I am currently working with a dataset that is far too large to store in memory so I am using tfrecords and queues to feed the data in. This works great, except that I was not able to evaluate the model on the validation dataset every epoch like I usually do.
After spending quite a bit of time trying to figure out ways around this, none of which worked, I found an easy solution that does work.
batch, labels = read_and_decode_single_example([train_path])
X_def, y_def = tf.train.shuffle_batch([image, label], batch_size=8, capacity=2000, min_after_dequeue=1000)
X = tf.placeholder_with_default(X_def, shape=[None, 299, 299, 1])
y = tf.placeholder_with_default(y_def, shape=[None])

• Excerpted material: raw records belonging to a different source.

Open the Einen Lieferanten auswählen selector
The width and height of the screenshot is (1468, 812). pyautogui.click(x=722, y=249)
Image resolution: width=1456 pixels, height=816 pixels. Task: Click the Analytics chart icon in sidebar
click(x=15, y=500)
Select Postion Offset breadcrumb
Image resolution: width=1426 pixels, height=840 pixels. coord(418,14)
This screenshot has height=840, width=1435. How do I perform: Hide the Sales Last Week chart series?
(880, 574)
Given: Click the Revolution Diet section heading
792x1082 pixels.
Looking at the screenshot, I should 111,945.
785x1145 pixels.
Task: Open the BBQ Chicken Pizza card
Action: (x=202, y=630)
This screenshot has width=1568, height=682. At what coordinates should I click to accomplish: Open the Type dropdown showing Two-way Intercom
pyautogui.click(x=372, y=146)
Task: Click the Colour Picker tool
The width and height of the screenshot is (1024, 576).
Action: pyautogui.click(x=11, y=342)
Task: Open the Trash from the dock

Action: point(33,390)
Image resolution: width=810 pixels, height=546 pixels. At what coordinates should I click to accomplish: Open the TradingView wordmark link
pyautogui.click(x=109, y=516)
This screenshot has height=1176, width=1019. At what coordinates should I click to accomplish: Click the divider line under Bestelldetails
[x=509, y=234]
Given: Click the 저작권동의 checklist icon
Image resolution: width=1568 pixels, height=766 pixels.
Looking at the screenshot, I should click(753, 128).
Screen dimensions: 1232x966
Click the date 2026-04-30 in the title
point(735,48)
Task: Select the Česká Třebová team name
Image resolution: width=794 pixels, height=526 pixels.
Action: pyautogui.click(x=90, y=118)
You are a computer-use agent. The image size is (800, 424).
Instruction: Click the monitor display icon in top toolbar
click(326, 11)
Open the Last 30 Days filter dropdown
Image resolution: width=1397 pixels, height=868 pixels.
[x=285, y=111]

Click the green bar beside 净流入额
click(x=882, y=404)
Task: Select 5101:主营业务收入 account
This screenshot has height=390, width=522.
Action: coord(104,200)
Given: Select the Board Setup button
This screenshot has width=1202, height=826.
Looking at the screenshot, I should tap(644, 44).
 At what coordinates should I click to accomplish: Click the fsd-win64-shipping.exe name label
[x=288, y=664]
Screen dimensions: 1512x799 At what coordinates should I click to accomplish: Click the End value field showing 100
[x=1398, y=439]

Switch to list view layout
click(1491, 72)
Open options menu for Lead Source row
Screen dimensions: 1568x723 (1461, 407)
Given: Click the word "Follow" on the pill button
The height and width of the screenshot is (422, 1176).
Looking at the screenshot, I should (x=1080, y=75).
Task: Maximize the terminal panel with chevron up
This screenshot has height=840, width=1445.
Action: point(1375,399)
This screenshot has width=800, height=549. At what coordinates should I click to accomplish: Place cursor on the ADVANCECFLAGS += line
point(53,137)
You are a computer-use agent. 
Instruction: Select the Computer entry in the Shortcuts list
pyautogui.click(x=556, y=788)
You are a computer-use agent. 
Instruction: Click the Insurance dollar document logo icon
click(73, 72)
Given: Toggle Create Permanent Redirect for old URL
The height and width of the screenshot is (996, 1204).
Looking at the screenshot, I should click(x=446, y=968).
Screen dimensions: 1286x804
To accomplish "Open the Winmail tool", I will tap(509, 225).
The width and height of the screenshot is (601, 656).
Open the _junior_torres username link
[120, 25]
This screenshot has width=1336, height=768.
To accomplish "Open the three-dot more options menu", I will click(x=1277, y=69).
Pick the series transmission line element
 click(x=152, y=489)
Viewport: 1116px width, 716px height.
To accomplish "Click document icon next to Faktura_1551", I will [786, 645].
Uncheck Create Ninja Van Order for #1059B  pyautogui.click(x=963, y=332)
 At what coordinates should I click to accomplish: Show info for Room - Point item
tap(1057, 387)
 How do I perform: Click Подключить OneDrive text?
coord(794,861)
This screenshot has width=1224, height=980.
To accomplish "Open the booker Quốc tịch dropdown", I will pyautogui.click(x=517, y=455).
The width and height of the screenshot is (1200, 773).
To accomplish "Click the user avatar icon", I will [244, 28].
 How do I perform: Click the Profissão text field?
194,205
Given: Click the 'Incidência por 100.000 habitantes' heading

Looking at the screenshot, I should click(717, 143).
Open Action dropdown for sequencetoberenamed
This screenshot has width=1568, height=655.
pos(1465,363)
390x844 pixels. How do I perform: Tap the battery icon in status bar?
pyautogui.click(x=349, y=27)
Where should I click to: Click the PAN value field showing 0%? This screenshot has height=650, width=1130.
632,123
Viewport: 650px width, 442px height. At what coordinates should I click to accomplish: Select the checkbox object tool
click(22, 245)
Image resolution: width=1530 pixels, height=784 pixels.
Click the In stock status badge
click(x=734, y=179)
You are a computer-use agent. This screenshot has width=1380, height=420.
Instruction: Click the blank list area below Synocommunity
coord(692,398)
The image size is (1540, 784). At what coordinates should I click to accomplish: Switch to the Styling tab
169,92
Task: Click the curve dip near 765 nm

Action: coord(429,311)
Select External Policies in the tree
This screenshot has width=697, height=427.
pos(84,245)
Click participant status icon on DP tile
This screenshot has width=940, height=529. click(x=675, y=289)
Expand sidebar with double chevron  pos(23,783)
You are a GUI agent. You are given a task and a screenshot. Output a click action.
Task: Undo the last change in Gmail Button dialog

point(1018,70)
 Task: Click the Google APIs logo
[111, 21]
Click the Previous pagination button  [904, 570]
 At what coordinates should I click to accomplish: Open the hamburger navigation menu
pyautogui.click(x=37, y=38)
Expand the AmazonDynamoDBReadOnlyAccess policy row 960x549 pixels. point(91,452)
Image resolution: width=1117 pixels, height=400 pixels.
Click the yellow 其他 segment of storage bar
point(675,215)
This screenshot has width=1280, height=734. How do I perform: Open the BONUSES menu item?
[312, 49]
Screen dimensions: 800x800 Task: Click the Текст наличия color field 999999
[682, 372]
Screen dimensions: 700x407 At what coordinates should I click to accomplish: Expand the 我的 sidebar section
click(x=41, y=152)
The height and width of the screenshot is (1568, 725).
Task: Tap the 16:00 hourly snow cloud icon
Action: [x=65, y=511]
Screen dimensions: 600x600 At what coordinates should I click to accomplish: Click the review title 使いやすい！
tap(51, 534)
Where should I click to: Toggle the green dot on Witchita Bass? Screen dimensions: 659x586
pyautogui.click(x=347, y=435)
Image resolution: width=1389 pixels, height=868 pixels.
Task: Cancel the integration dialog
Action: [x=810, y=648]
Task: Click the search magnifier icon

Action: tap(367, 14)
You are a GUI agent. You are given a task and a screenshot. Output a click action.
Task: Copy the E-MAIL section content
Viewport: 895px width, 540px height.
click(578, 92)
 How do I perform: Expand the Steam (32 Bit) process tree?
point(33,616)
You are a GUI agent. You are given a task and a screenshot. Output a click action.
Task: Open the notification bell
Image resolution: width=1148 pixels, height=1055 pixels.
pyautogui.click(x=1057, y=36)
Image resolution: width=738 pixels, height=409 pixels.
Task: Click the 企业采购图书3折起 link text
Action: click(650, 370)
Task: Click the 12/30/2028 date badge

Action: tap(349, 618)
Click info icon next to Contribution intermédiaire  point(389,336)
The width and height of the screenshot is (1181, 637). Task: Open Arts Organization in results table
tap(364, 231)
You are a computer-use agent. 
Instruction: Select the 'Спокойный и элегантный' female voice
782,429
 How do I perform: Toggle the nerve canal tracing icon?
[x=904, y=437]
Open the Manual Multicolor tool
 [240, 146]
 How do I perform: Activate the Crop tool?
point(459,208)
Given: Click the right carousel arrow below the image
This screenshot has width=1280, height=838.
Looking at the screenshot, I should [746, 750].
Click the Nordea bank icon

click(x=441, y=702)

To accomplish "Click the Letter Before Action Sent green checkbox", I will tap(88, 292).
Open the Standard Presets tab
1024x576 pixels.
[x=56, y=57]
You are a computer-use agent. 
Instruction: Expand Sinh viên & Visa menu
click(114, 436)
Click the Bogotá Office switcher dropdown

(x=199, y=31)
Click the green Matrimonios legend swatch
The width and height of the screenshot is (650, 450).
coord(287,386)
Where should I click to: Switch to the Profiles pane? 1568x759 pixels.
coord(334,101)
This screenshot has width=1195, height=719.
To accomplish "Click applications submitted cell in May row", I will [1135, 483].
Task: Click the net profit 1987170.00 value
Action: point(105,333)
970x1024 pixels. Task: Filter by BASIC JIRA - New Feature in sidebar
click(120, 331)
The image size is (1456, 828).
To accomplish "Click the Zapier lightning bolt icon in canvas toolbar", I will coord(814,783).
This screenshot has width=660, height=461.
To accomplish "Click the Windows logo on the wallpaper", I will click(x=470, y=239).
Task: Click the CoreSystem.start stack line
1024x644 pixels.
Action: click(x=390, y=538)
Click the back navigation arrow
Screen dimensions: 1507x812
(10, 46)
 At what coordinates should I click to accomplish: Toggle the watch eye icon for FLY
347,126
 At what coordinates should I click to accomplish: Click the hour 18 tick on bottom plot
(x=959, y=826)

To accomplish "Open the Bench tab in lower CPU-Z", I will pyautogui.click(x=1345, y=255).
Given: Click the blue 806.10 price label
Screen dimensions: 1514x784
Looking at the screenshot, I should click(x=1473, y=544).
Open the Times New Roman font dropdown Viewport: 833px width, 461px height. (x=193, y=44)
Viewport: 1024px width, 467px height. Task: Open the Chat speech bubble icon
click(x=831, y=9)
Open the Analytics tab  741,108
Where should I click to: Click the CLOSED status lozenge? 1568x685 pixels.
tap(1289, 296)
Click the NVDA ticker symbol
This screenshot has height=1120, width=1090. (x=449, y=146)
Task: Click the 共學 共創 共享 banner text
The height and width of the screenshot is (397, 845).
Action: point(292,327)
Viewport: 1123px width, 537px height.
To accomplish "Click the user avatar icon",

I have a function that reads that data in from the tfrecords file (read_and_decode_single_example()). I then create the default features and labels using shuffle batch. Finally I create X and y as placeholders with default, with the shuffled batches as the defaults.
Then when I am training I don't pass the feed dict, and it defaults to using the data from the tfrecords file. When it is time to evaluate, I pass the data in via a feed_dict and it uses that.
This is not a great solution, it is kind of ugly, and it does require loading the validation data into memory, but it works and is simple. I had also tried using tf.cond() to switch between reading the data from a train.tfrecords file and a test.tfrecords file but was unable to get that to work.
The research I did indicates that the preferred way to handle this is to use different sessions, or different graphs with weight sharing, but that just seems ridiculous to me. It shouldn't be that complicated.